The Panama Papers are a leaked set of 11.5 million confidential documents that provide detailed information about more than 214,000 offshore companies listed by the Panamanian corporate service provider Mossack Fonseca, including the identities of shareholders and directors of the companies. The documents show how wealthy individuals, including public officials, hid their assets from public scrutiny. At the time of publication, the papers identified five then-heads of state or government leaders from Argentina, Iceland, Saudi Arabia, Ukraine, and the United Arab Emirates; as well as government officials, close relatives, and close associates of various heads of government of more than forty other countries. The British Virgin Islands was home to half of the companies exposed and Hong Kong contained the most affiliated banks, law firms and middlemen.
While the use of offshore business entities is not illegal in the jurisdictions in which they are registered, during their investigation reporters found that some of the shell companies may have been used for illegal purposes, including fraud, drug trafficking, and tax evasion.

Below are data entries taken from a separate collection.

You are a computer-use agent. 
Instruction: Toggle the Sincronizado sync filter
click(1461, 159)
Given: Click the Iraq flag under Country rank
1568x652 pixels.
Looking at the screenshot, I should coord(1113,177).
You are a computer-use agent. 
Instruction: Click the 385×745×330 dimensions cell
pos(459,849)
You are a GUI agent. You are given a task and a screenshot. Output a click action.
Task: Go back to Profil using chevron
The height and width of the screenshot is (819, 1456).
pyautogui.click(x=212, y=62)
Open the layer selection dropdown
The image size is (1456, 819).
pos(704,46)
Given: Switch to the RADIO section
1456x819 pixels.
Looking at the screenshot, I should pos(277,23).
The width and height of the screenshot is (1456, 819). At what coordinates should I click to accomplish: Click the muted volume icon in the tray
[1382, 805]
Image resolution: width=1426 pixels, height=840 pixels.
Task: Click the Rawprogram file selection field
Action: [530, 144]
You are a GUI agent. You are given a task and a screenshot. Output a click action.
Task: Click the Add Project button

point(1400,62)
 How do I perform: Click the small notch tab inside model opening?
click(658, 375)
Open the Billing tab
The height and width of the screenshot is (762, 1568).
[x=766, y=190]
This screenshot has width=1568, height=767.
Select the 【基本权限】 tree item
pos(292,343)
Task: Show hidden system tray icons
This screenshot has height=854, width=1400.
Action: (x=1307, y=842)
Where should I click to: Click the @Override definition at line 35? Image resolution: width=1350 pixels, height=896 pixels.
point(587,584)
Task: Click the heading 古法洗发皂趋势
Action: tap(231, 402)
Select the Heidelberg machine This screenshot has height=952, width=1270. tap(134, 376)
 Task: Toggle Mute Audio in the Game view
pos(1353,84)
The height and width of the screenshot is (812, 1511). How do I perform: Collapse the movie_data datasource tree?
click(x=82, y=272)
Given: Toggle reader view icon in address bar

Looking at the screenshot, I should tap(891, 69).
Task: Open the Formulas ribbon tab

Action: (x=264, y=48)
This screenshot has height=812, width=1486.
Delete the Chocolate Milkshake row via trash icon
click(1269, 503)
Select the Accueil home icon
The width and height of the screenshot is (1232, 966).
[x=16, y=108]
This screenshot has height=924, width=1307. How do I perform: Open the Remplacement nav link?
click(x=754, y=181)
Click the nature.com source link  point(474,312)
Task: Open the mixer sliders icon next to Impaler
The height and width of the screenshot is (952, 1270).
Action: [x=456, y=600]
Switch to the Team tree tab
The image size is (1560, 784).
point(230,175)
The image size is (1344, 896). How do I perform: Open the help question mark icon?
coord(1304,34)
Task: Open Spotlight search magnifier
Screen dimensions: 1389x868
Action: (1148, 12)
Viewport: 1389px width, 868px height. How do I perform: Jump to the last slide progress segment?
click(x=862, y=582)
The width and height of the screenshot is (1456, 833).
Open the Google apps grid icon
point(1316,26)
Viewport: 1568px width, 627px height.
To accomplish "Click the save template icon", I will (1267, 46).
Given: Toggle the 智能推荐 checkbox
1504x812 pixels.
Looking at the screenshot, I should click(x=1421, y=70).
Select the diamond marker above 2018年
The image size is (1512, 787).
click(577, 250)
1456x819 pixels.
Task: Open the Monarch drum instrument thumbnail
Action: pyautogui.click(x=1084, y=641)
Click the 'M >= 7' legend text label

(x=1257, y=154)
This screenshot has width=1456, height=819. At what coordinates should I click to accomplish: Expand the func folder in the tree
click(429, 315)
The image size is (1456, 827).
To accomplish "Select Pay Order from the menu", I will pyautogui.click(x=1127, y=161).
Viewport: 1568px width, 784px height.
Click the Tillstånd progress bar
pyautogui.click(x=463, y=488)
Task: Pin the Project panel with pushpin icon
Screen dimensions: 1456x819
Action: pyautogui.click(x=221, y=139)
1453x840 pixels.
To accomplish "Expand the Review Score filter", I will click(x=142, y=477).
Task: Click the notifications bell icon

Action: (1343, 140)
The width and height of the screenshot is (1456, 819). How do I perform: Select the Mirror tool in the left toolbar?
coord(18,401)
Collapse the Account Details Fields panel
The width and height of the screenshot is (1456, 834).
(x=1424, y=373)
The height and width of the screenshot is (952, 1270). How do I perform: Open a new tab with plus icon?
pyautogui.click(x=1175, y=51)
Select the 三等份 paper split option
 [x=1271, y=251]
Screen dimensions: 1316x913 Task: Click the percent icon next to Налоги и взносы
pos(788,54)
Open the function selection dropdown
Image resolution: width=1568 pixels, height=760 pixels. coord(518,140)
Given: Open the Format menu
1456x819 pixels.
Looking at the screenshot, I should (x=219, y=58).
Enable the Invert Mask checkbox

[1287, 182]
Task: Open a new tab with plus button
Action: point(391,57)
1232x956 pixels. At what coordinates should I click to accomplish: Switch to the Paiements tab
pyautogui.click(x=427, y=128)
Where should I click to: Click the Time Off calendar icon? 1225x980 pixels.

An anonymous source using the pseudonym "John Doe" made the documents available in batches to German newspaper Süddeutsche Zeitung beginning in early 2015. The information from this unremunerated whistleblower documents transactions as far back as the 1970s and eventually totaled 2.6 terabytes of data. Given the scale of the leak, the newspaper enlisted the help of the International Consortium of Investigative Journalists, which distributed the documents for investigation and analysis to some 400 journalists at 107 media organizations in 76 countries. The first news reports based on the papers, and 149 of the documents themselves, were published on April 3, 2016. The ICIJ plans to publish a full list of companies involved in early May 2016.